Architectural Acumen
Inside Cannady Hall, a new pair of galleries invites visitors to see the world through the eyes of architects — connecting design, art and the challenges of our time.
By Tracey Rhoades
Unique among the myriad exhibition spaces sprinkled across Rice’s campus, the Casbarian-Appel Gallery and the Hines Family Gallery inside William T. Cannady Hall provide dedicated spaces for the School of Architecture’s curatorial program, Exhibitions at Rice.
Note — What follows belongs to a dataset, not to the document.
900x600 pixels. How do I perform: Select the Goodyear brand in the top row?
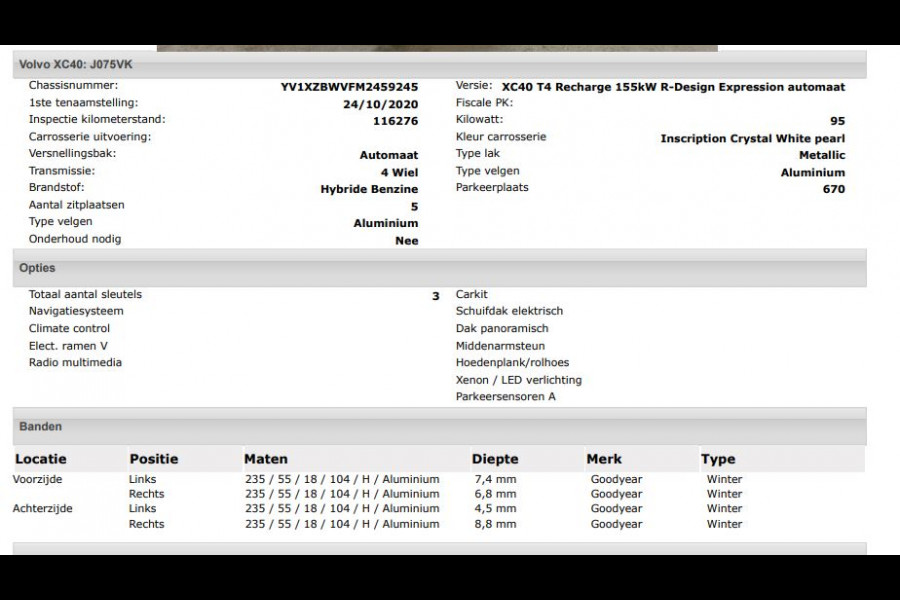pyautogui.click(x=616, y=479)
Located on the first and second floors of the building, the galleries offer a double-height, naturally lit space to showcase a range of architecturally focused works, from drawings and images to design prototypes.

“Exhibitions at Rice engages the discipline of architecture as a cultural practice with a civic mandate, creating new discourses for both local and global audiences,” says Igor Marjanović, the William Ward Watkin Dean of the Rice School of Architecture. “Just as Houston is reflective of the major environmental and urban issues worldwide, our aim, too, is to work on a planetary scale, emphasizing the interconnectivity of architectural, urban and cultural issues worldwide.”
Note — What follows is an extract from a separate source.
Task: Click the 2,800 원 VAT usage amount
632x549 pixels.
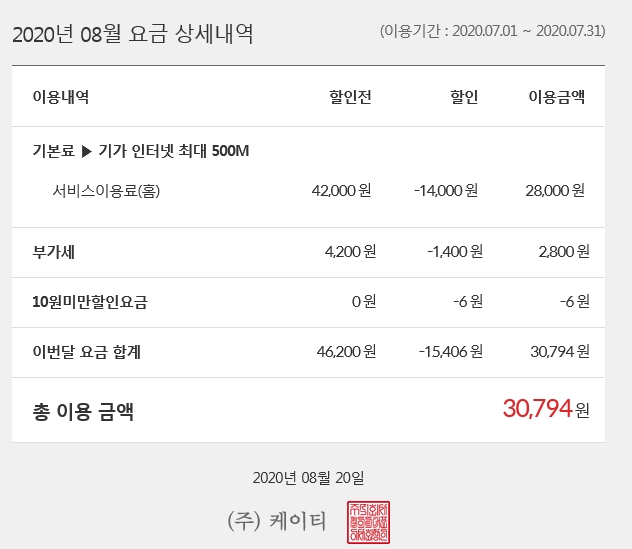Action: pyautogui.click(x=564, y=251)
The inaugural exhibition, “The Sixth Sphere,” opened in October 2024, providing an in-depth look at how the built environment operates at a planetary scale and imagining the effects design could have on the environment. “Iwan Baan: The Notational Surface” followed this past fall, presenting photographs by the acclaimed Dutch photographer that capture Houston from both the ground and air, offering a layered view of the city’s infrastructure, environmental precarity and spatial complexity. The images are part of the Houston Archive Project, an ongoing effort to document the city’s rapid transformation and urbanization, launched by the School of Architecture in 2024 to create a wider platform for documenting Houston’s shifting urbanism.
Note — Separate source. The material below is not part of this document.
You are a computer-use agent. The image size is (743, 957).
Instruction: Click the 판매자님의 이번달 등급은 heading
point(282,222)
On view now through Feb. 6, 2026, “Art in Context: Art, Architecture and the Middle Landscape” brings together drawings and photographs documenting the development of artist Donald Judd’s “100 untitled works in mill aluminum” and the repurposing of former artillery sheds in Marfa, Texas, where he installed them. Alongside these are contemporary drawings and models by associate professor Troy Schaum and a series of 20 woodcut prints by Judd, on loan from the Judd Foundation.